Shepardson Microsystems
- Company type: Private
- Industry: Microcomputer Software
- Founder: Robert Shepardson
- Defunct: 1981
- Successor: Optimized Systems Software
- Headquarters: Saratoga Springs, New York, United States

= Shepardson Microsystems =

Shepardson Microsystems, Inc. (SMI) was a small computer programming company founded by Robert (Bob) Shepardson in Saratoga Springs, New York. SMI is best known for producing operating systems and programming languages for CP/M, the Atari 8-bit computers and Apple II. SMI is most noted for the original Apple II disk operating system (DOS), Atari BASIC, and Atari DOS.

In 1981, the owner decided the market for 8-bit software was not sustainable, and returned to a one-man consulting firm. Two of the employees purchased the rights to their systems and formed Optimized Systems Software, which operated until 1988.

==CP/M==
The company got its start in the microcomputer arena by producing a series of BASIC programming language interpreters for the burgeoning S-100 bus computer market. Their first product was Cromemco 16k BASIC, which, as the name implies, was intended to run on Cromemco Z-series Z80-based computers with 16 kB of RAM.

As machines shipped with ever-increasing amounts of RAM, due largely to the replacement of SRAM with the much denser DRAM in the mid-1970s, SMI further expanded their version as the 26 kB Cromemco Structured BASIC, while a cut-down 12 kB version was released as CP/A Business BASIC.

At the time they were written, Microsoft BASIC was widespread but not as universal as it would be by the early 1980s. SMI's BASICs were based on the concepts and syntax of Data General Business Basic (which was very similar to HP Time-Shared BASIC), as opposed to Digital's BASIC-PLUS that formed the basis for MS BASIC. As a result, SMI's BASICs incorporated a different way to handle strings and input/output, a difference that would be seen in their later languages for the Atari.

==Apple Computer==
On April 10, 1978, Shepardson Microsystems signed a contract with Apple. For – up front, and on delivery, and no additional royalties – Shepardson Microsystems would build Apple DOS, Apple's first disk operating system – and hand it over just 35 days later. For its money, Apple would get a file manager, an interface for Integer BASIC and Applesoft BASIC, and utilities that would allow disk backup, disk recovery, and file copying. Apple provided detailed specifications, and early Apple employee Randy Wigginton worked closely with Shepardson's Paul Laughton as the latter wrote the operating system with punched cards and a minicomputer. That deal enabled release and sales of Apple's Disk II drive.

==Atari, Inc.==

Atari, Inc. planned to follow up its successful Video Computer System console with more powerful home computers (the Atari 400 and 800), to be introduced at the January 1979 Consumer Electronics Show. A version of Microsoft BASIC for the MOS Technology 6502 had been licensed for the systems, but the task of retrofitting the code into an 8k cartridge proved too difficult.

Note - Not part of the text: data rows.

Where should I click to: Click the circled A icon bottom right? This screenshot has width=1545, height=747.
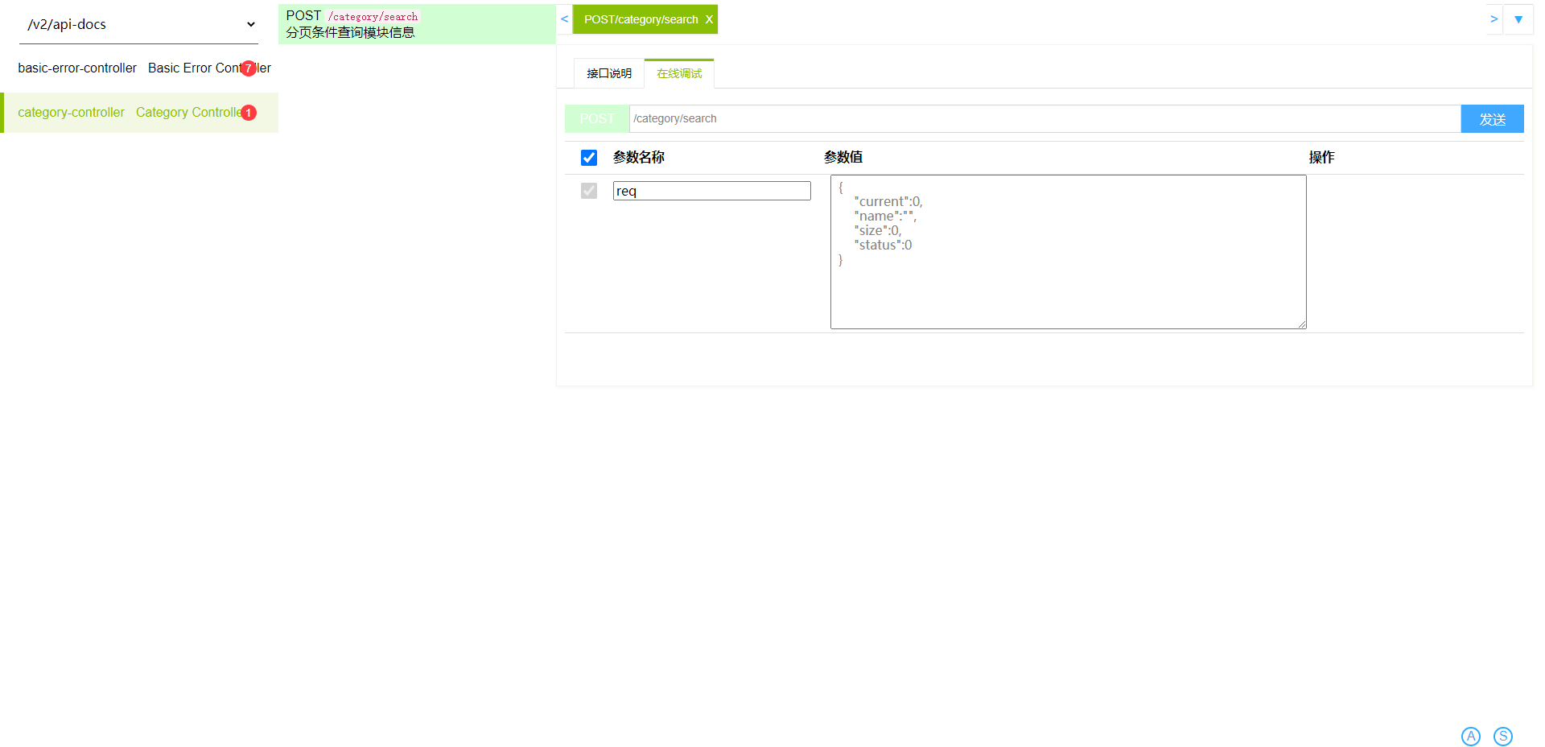coord(1471,736)
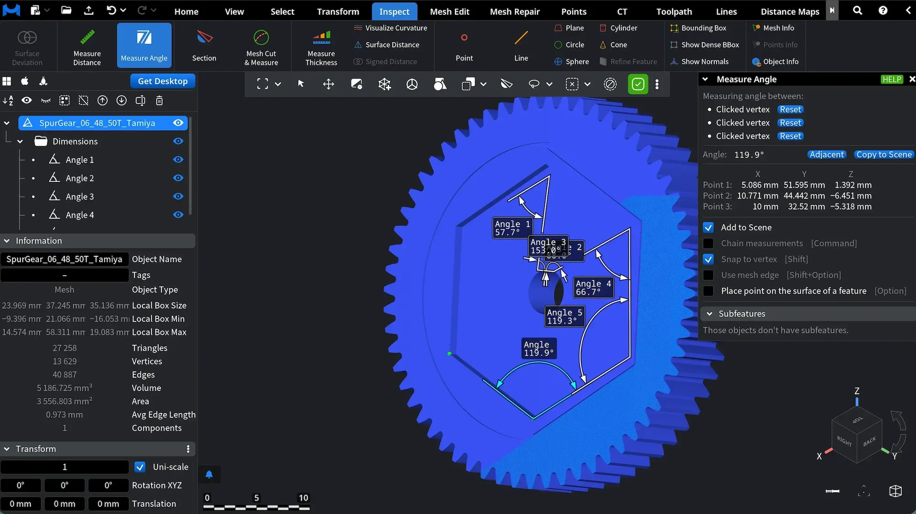
Task: Collapse the Information section
Action: coord(7,241)
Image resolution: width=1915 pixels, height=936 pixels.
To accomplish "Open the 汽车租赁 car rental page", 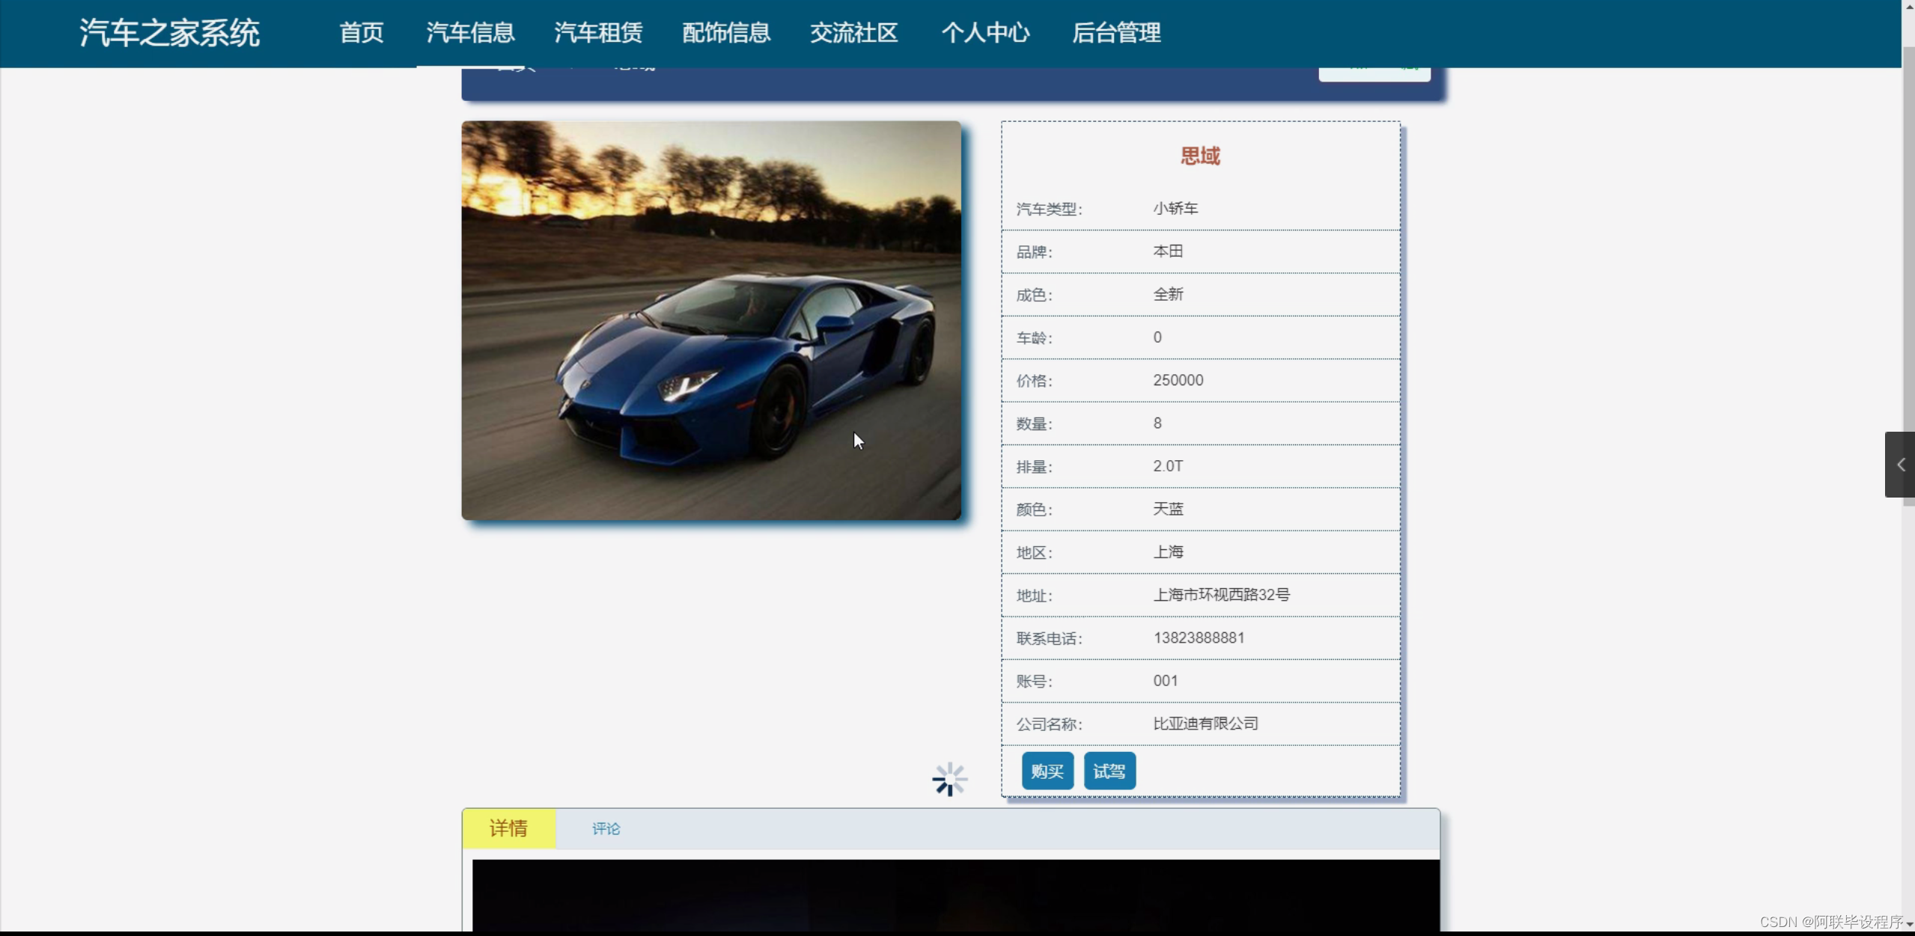I will [x=598, y=33].
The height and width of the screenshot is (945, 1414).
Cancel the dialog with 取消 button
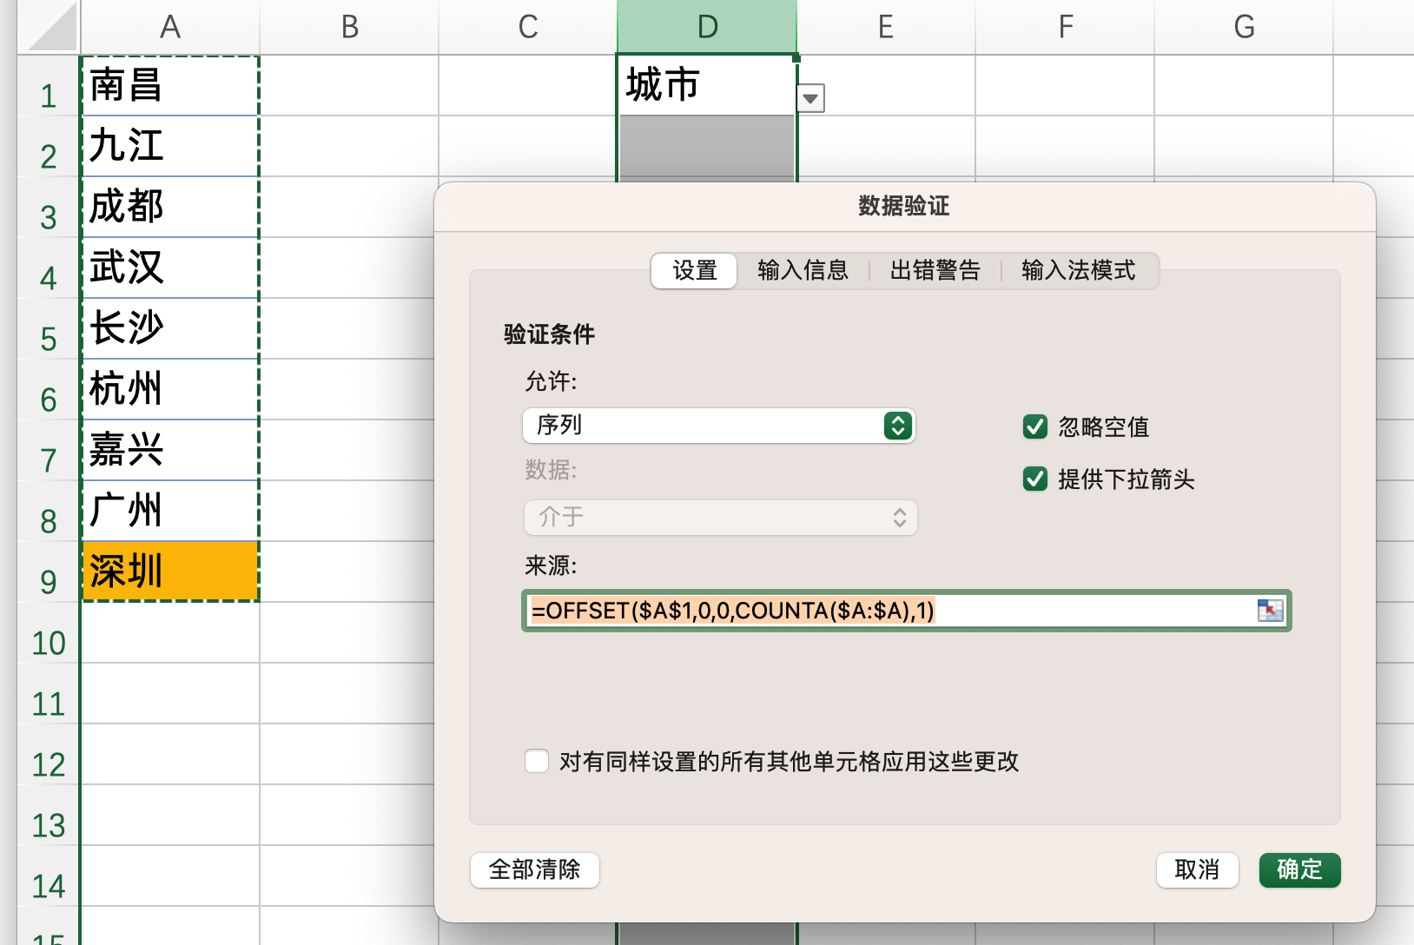click(1197, 869)
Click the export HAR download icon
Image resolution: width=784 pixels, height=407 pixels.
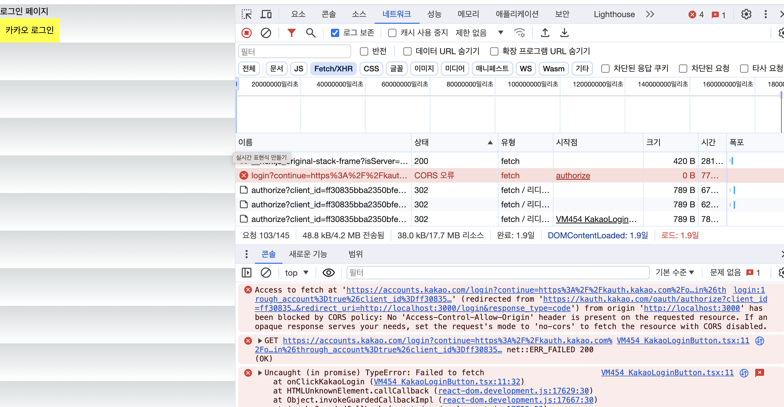[x=564, y=33]
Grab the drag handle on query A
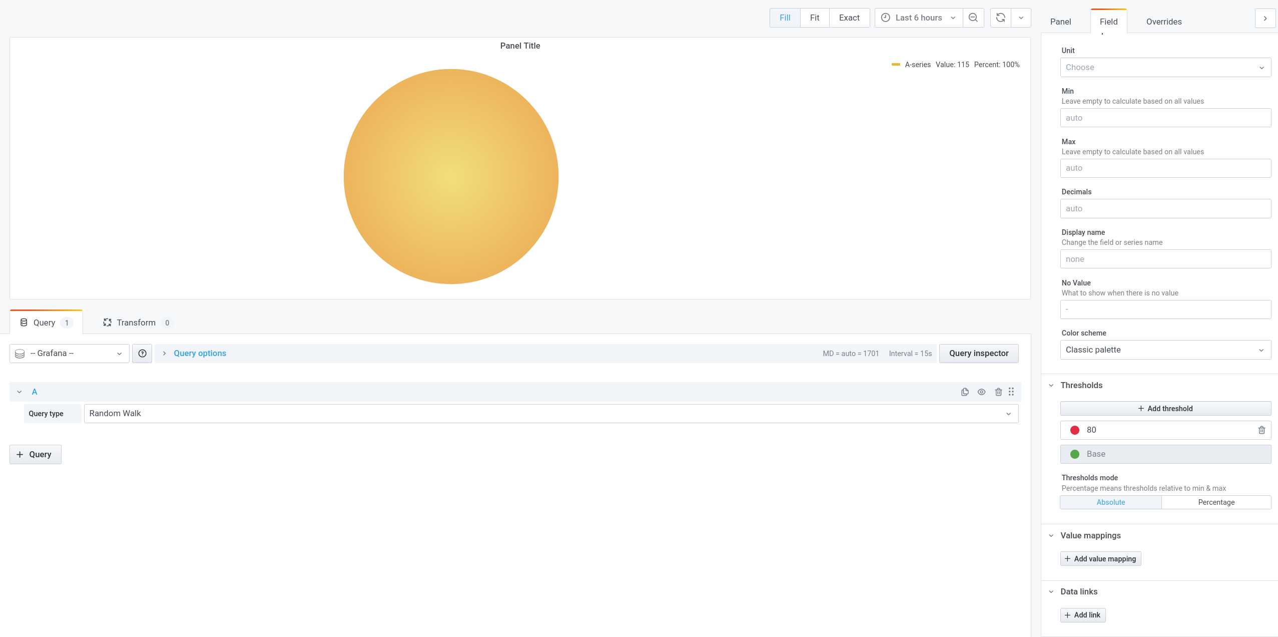The image size is (1278, 637). point(1011,392)
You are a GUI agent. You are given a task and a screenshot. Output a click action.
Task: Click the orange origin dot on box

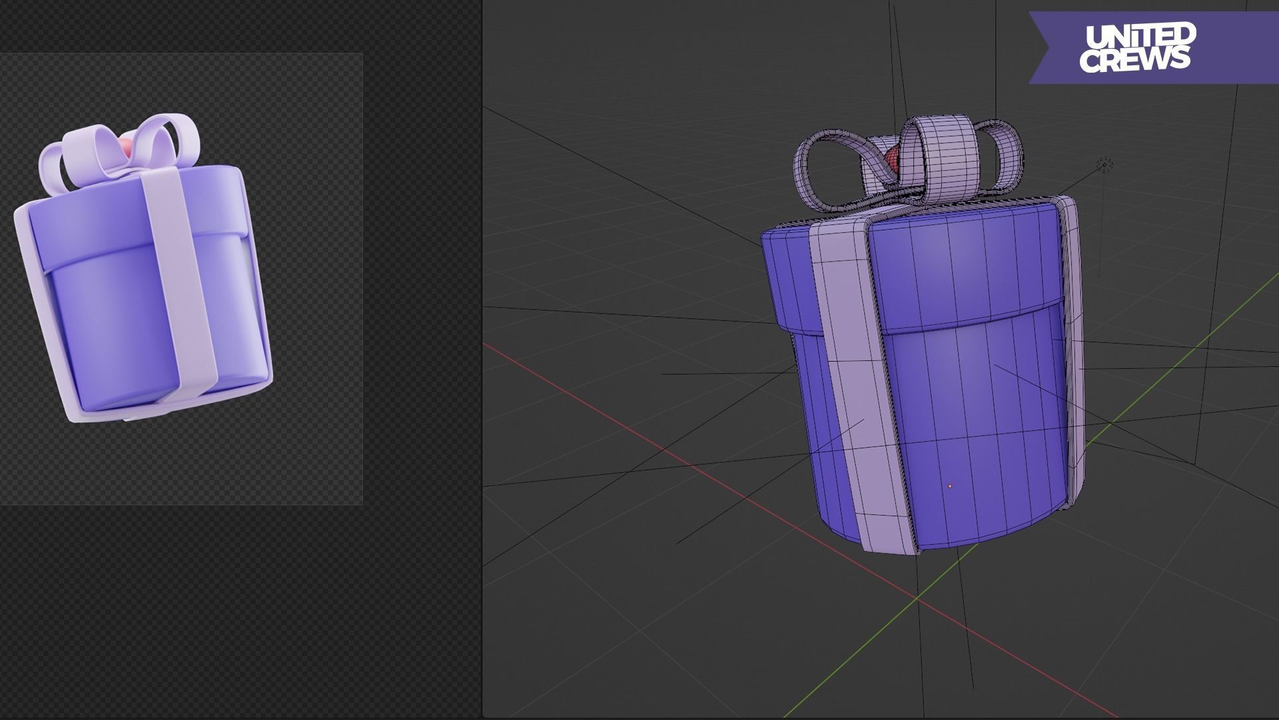click(950, 487)
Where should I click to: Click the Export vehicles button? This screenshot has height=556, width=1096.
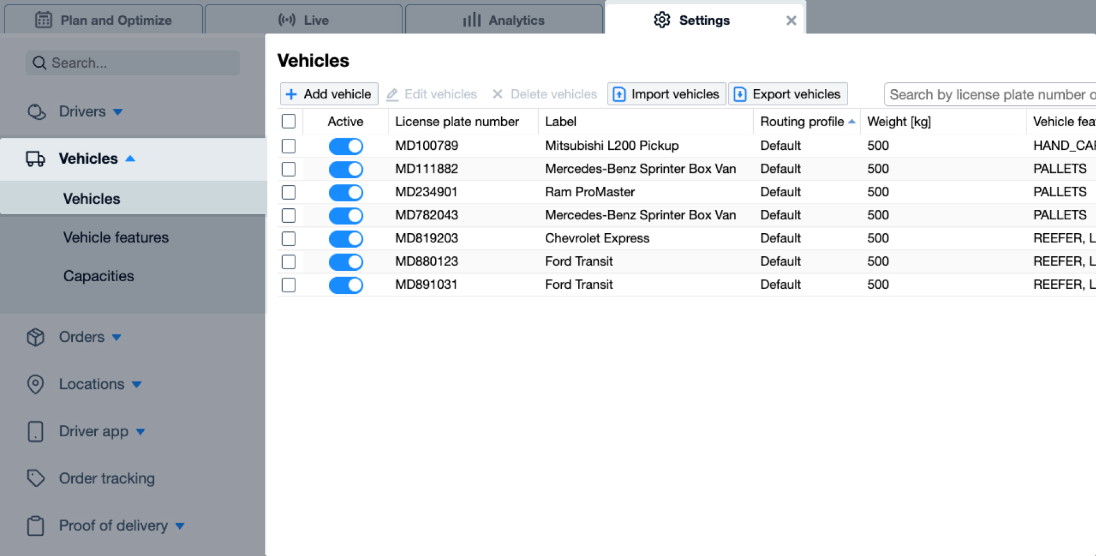[x=788, y=94]
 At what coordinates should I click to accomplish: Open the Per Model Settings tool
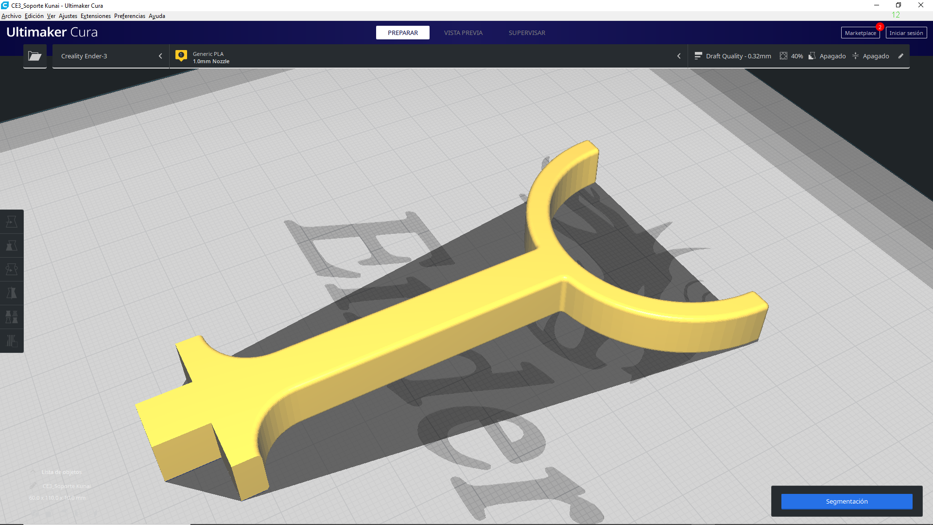pyautogui.click(x=12, y=317)
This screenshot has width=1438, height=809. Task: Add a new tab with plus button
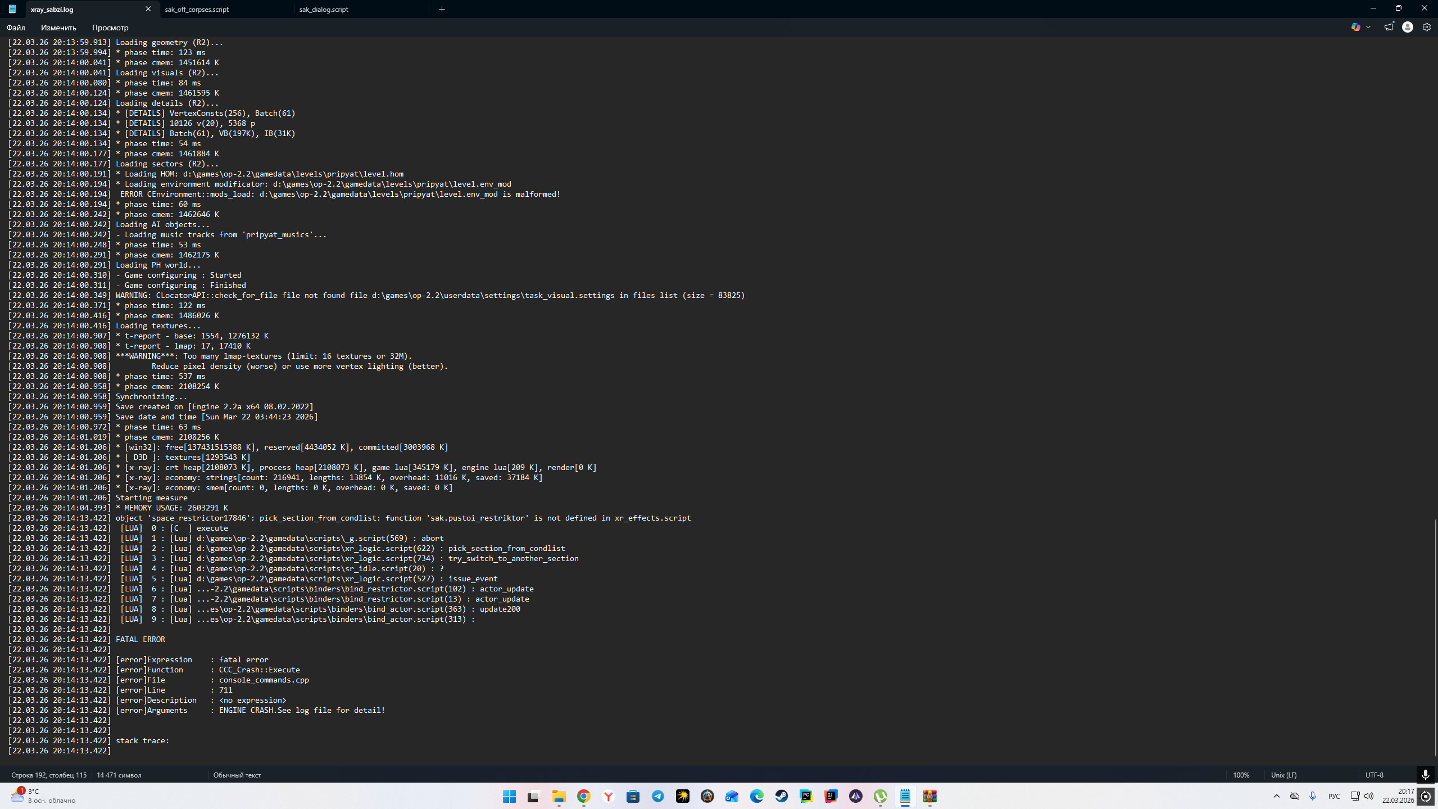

Atari turned to Shepardson Microsystems to help with the port, but after struggling with it themselves, they proposed developing a new BASIC instead of using Microsoft BASIC. Atari contracted with SMI not only for Atari BASIC, but the Atari Disk Operating System as well. SMI had their BASIC finished before the December 28, 1978 delivery of the contract, which included a $1000 bonus for early completion.

In early 1981, Shepardson sold its BASIC and DOS products, along with the Atari Assembler Editor, to employees Bill Wilkinson and Mike Peters, who formed Optimized Systems Software. OSS developed enhanced versions of all three and published them under different titles.